Dr Christophe FOURNIER : Pour intégrer ces combinaisons efficaces le coût additionnel ne représente que 19 millions de dollars par an pour l'ensemble de 5 pays : le Burundi, le Kenya, le Rwanda, la Tanzanie et l'Ouganda, par exemple. Il me semble que le manque de ressources financières ne pourrait en aucun cas expliquer le manque de volonté des gouvernements.

En plus des tergiversations locales, on sait aussi que le marché international du médicament est très compliqué...

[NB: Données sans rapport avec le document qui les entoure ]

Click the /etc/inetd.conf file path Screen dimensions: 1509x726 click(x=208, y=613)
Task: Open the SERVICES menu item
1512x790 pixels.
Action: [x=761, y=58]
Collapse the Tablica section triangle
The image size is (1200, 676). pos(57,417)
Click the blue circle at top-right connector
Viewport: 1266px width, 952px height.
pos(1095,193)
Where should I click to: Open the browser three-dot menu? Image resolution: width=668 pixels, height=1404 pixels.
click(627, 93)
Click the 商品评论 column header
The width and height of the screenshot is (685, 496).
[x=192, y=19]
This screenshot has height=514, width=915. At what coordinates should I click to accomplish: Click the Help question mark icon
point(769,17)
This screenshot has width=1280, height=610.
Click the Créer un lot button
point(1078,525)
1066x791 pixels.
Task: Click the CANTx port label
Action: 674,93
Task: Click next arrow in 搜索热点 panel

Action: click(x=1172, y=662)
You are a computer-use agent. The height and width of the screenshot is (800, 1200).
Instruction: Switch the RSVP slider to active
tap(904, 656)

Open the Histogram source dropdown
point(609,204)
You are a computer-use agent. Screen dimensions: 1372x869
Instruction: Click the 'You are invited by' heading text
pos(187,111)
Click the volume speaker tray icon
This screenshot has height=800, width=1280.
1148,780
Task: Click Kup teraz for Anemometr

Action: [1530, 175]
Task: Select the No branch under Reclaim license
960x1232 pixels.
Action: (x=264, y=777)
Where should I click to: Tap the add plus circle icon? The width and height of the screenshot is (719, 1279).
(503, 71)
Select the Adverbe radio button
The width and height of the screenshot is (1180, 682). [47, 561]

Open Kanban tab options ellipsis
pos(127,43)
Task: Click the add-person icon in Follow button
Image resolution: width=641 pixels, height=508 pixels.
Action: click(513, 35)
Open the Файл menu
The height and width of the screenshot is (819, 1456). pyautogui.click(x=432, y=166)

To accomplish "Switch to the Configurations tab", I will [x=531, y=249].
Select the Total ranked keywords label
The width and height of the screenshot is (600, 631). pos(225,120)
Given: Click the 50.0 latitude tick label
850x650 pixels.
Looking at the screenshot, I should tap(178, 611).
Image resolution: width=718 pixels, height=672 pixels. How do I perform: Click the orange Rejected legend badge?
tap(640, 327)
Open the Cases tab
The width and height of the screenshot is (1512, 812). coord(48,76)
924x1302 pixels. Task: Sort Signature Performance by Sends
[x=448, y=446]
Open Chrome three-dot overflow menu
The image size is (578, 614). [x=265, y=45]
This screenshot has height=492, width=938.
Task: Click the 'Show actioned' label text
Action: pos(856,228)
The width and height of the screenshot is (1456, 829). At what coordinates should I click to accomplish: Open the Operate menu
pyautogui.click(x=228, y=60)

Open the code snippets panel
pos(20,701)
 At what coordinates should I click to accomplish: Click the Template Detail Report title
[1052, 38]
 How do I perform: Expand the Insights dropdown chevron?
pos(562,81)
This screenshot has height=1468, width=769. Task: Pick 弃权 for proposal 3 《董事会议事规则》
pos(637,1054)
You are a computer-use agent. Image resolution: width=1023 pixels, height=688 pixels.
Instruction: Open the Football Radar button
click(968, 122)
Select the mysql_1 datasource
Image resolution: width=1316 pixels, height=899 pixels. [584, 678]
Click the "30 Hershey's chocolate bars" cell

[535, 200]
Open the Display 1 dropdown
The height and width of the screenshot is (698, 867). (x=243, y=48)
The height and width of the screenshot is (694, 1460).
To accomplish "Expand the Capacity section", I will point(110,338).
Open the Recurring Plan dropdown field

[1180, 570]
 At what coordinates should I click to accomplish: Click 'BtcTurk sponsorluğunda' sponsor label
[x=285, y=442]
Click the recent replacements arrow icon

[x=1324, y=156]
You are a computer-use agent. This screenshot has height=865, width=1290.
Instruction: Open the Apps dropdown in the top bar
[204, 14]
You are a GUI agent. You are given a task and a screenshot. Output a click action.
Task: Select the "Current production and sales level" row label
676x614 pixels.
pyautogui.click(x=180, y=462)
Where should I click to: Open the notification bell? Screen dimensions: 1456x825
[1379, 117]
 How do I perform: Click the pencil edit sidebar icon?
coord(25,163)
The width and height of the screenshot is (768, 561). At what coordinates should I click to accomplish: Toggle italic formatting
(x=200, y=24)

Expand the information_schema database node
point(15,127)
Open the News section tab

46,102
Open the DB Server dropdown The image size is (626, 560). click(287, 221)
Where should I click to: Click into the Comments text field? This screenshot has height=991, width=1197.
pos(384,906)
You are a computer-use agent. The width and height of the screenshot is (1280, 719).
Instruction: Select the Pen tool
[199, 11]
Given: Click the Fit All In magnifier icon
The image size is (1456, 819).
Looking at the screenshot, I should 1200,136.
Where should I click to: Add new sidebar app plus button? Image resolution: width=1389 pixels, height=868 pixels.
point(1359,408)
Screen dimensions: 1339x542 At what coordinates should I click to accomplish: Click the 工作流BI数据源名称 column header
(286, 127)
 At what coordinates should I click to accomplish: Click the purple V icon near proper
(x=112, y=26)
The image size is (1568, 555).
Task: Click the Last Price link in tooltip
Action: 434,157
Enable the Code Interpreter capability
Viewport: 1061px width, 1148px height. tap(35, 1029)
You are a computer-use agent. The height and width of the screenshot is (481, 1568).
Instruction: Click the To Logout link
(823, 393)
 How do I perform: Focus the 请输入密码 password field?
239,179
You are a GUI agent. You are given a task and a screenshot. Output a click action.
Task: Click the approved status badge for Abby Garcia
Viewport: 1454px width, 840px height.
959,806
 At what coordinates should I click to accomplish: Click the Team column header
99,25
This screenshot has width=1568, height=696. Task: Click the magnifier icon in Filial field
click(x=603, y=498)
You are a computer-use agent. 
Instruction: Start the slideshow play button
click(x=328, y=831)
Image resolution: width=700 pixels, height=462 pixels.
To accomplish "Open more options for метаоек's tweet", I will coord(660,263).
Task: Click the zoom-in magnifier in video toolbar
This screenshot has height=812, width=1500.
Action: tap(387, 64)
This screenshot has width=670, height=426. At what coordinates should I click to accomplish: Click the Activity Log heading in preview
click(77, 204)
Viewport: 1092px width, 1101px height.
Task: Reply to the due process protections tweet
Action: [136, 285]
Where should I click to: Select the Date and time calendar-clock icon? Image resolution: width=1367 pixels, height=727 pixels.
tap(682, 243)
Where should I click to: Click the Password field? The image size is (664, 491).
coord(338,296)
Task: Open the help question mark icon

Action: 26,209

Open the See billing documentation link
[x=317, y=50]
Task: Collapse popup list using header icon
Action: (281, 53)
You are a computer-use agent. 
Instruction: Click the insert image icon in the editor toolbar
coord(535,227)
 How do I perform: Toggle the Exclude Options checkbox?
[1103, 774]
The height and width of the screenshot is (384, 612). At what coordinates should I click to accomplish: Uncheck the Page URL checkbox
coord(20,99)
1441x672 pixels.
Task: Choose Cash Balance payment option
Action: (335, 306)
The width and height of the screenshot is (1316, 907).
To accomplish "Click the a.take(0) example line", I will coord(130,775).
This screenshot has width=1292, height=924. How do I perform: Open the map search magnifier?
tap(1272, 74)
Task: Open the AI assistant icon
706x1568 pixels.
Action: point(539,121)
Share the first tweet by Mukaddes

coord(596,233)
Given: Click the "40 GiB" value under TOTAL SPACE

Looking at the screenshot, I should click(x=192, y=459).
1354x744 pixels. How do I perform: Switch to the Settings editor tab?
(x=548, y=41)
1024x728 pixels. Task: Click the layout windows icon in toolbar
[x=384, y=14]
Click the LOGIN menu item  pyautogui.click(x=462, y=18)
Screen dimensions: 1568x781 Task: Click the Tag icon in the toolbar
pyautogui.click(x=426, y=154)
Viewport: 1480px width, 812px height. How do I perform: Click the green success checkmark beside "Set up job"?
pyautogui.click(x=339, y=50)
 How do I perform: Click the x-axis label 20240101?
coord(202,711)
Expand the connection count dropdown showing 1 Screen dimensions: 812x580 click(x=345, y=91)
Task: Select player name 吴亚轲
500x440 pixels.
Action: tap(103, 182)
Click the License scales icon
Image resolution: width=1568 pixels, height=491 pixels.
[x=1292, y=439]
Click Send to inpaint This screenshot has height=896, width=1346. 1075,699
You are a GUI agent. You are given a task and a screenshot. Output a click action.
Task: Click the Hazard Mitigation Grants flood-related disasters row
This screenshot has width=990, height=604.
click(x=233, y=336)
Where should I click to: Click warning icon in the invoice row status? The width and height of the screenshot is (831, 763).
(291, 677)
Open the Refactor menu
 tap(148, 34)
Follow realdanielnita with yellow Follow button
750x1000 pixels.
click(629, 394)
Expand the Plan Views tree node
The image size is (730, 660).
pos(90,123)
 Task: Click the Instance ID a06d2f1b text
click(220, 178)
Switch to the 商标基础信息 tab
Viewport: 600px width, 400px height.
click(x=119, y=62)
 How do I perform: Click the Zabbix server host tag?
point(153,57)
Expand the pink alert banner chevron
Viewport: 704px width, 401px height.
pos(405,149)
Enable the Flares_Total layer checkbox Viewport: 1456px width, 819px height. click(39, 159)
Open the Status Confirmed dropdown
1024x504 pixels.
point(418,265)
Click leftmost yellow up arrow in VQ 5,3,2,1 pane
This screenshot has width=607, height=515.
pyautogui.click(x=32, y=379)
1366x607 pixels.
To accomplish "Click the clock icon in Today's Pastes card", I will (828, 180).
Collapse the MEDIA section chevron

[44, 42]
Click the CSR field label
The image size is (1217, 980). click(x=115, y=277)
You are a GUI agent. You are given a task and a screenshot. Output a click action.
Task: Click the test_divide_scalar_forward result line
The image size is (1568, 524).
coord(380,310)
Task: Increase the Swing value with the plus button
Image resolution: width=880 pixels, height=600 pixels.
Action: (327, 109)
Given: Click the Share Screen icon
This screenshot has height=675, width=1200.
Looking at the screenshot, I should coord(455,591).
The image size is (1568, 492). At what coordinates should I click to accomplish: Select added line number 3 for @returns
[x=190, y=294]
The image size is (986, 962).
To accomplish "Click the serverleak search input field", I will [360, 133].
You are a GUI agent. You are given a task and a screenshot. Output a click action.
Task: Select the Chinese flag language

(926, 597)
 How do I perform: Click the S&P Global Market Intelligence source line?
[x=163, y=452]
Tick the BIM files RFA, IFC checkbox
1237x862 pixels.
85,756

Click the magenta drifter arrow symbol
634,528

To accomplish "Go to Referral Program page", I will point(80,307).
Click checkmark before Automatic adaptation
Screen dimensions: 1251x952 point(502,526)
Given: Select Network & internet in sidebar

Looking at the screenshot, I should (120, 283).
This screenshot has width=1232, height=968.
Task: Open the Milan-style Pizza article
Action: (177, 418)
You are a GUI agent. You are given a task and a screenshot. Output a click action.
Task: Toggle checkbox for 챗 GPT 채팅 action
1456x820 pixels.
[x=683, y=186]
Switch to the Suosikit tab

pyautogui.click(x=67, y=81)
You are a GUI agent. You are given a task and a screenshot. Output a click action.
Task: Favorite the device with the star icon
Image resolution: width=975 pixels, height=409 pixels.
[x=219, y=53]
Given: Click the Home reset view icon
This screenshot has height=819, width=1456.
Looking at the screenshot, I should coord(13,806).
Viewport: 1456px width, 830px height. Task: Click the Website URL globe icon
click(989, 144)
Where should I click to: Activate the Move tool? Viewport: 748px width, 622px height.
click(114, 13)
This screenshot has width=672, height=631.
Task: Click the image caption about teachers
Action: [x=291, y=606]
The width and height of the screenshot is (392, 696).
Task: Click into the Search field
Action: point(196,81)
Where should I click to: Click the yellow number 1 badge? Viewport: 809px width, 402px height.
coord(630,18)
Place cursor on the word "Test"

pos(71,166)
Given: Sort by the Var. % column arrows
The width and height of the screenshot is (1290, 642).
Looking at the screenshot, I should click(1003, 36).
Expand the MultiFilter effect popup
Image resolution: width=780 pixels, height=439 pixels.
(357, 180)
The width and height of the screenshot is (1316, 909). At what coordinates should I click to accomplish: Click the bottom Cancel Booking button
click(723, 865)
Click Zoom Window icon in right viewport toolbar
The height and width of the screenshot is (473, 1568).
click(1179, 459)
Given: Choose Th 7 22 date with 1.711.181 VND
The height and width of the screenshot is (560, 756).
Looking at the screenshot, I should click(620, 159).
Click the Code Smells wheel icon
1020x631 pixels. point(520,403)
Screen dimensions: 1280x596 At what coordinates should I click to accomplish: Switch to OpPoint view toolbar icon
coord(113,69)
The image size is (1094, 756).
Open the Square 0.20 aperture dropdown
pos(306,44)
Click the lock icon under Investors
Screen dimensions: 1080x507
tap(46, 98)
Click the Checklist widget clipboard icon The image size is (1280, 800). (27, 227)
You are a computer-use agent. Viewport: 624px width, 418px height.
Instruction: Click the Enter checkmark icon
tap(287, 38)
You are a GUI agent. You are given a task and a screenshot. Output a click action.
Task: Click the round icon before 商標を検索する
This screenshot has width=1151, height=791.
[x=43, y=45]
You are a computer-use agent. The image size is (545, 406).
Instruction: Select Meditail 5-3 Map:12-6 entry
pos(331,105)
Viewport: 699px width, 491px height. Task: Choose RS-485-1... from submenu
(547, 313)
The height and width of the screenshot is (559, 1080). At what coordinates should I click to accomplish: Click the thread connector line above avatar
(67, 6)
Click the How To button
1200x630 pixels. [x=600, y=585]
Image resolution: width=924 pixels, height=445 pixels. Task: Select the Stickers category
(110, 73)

Dr Christophe FOURNIER : C' est vrai qu' il y a par exemple, pour des raisons diplomatico-commerciales, certains pays qui sont peu enclins à voir un médicament chinois s' imposer sur le marché africain, et surtout pour ce qui est du paludisme. Ces pays voudraient réserver cette place à certains médicaments encore à l' état de recherche. Cependant, je pense sincèrement qu' il y a des pays qui sont prêts à financer les nouveaux traitements. Il existe aussi sur un plan international ce qu' on appelle le « Fonds Global » qui met de l' argent sur les trois grandes maladies qui sont le Sida, la Tuberculose et le Paludisme. Et nous-mêmes au niveau de MSF-France, avec toute l' équipe de la campagne d' action médicaments, sommes prêts à aider dans ce sens. Oui, je considère qu' il y a à l' heure actuelle, au niveau de l' Afrique et sur le paludisme, un véritable scandale : le désintérêt de certaines grandes puissances. La malaria tue plus de deux millions de personnes par an en Afrique. Pourtant, elle n' est pas considérée comme une priorité dans les pays riches. Je trouve que c'est l' un des grands scandales de notre époque ; et que tous ensembles devrions nous mobiliser pour que cela cesse.